According to the current trend of China's trademark applications with USPTO, the proportion of Chinese related enterprises applying for trademarks in USPTO was below 1% before 2010. Since then, the number of trademark applications by Chinese enterprises in USPTO has increased rapidly. Since 2021, the proportion of applications from Chinese enterprises has accounted for 29% of USPTO applications. To some extent, such rapid growth is due to the genuine intention of Chinese enterprises to use trademarks in the United States, in particular the demand of cross-border e-commerce enterprises on the Amazon e-commerce platform. However, it cannot be ruled out that there are applications made for the purposes of occupying trademark resources or seeking government subsidies.

Judging from the punishment imposed by USPTO on Chinese agencies, since 2015, Chinese natural persons and legal persons have gradually appeared as the objects of "Order to Submit Cause" issued by USPTO. It is particularly important to note that since 2015, the number of Chinese subjects who have been subject to "Order to Submit Cause" or Punishment Order issued by USPTO has increased rapidly. In particular, in 2020, the vast majority of the more than 200 subjects who were subject to "Order to Submit Cause" or Punishment Order issued by USPTO were spelled in Chinese, which may be related to Chinese enterprises and individuals.

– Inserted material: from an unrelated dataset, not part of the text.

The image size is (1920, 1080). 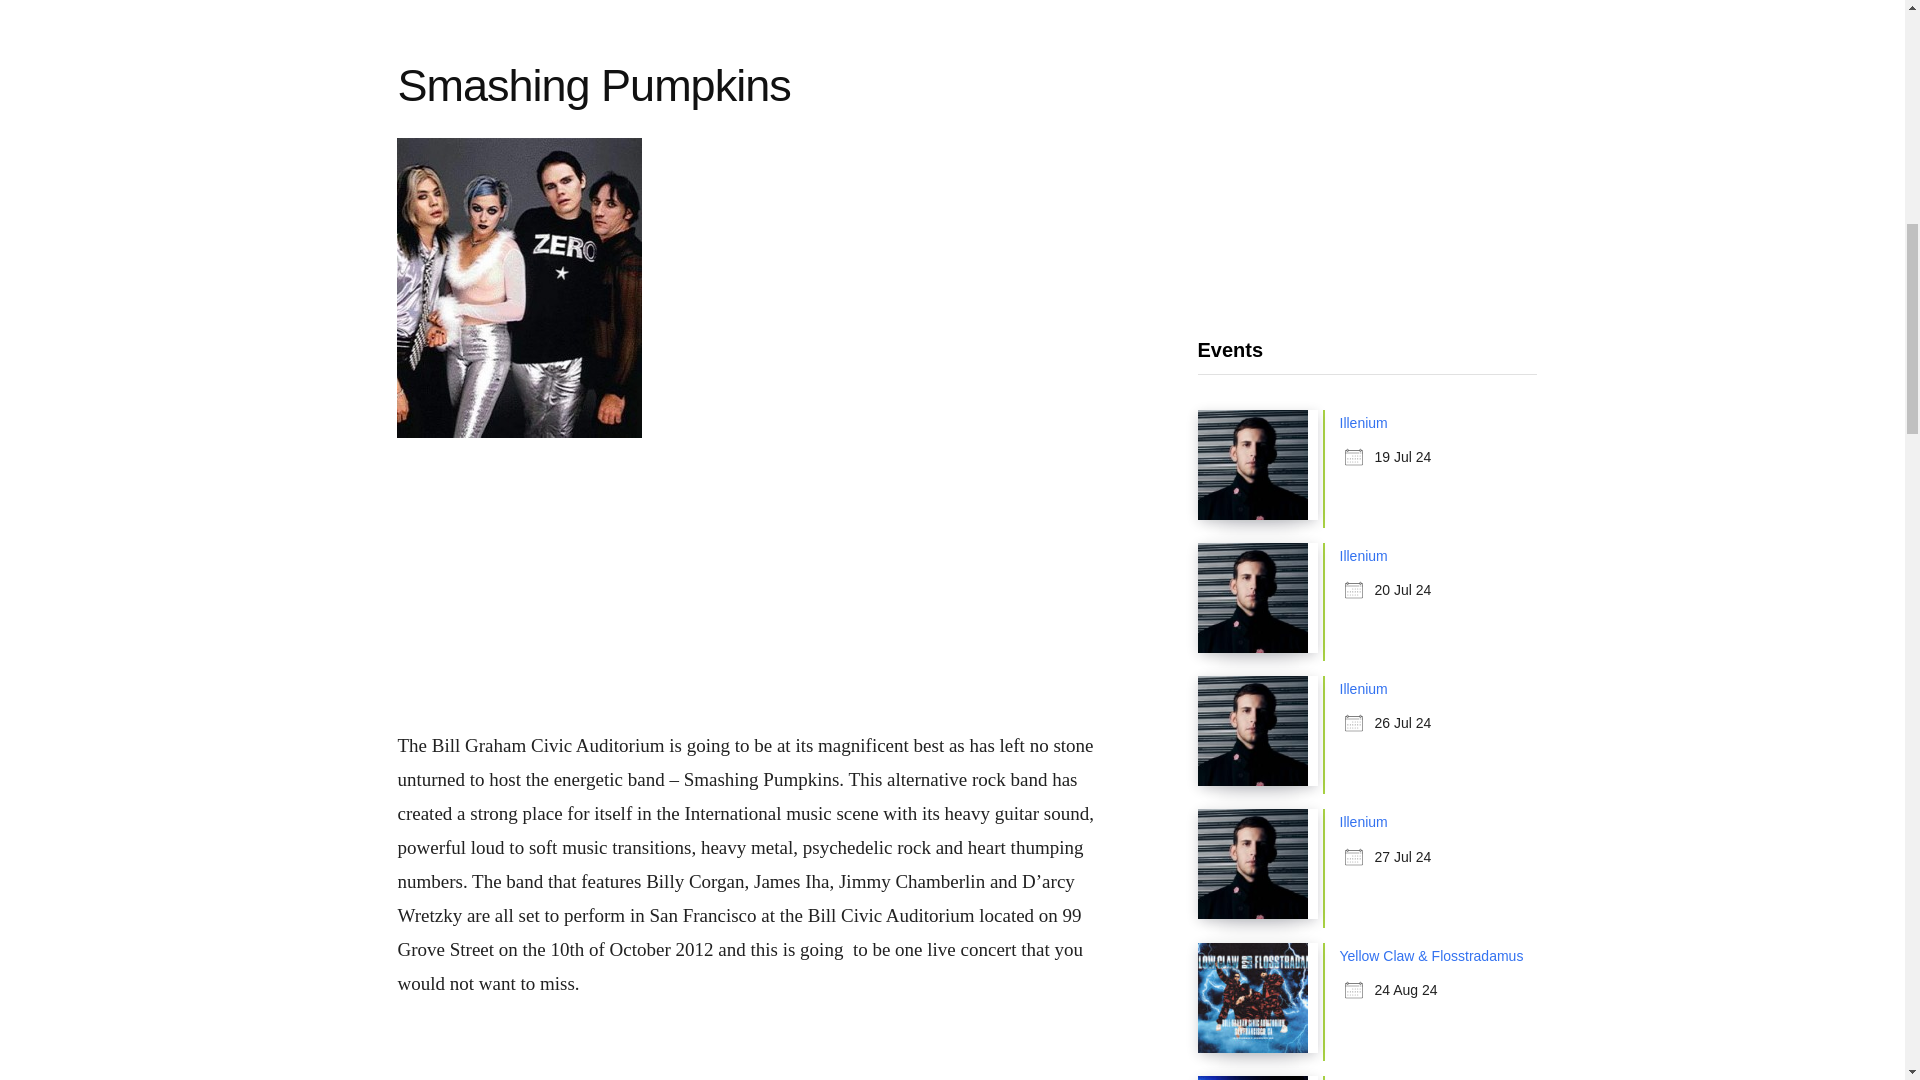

Among these, enterprises in Shenzhen accounted for a larger proportion.

With regard to the legal risk avoidance of domestic subjects in applying for trademarks in the United States in the future, lawyer Xingqian HAN pointed out that from the current trend of trademark application and punishment, USPTO has noticed the abnormal applications from China, and it is not excluded that USPTO will further introduce relevant policies to raise the application threshold in the future. Therefore, it is suggested that applicants should choose a compliant trademark agency, whether a domestic firm cooperating with a foreign law firm or directly a foreign law firm. By doing so, we can effectively avoid the consequences of possible revocation of trademark applications due to the violations by the agency.

In addition, for risk avoidance, lawyer Xingqian Han pointed out that prevention beforehand is a relatively effective way. Because once legal risks arise afterwards, they may often involve litigation and other procedures, and incur economic costs that are relatively high for general enterprises. Therefore, it is suggested that relevant departments may also actively give legal lectures to enterprises that need to apply for U.S. trademarks, to help them understand the basic knowledge and common legal risks of U.S. trademark applications.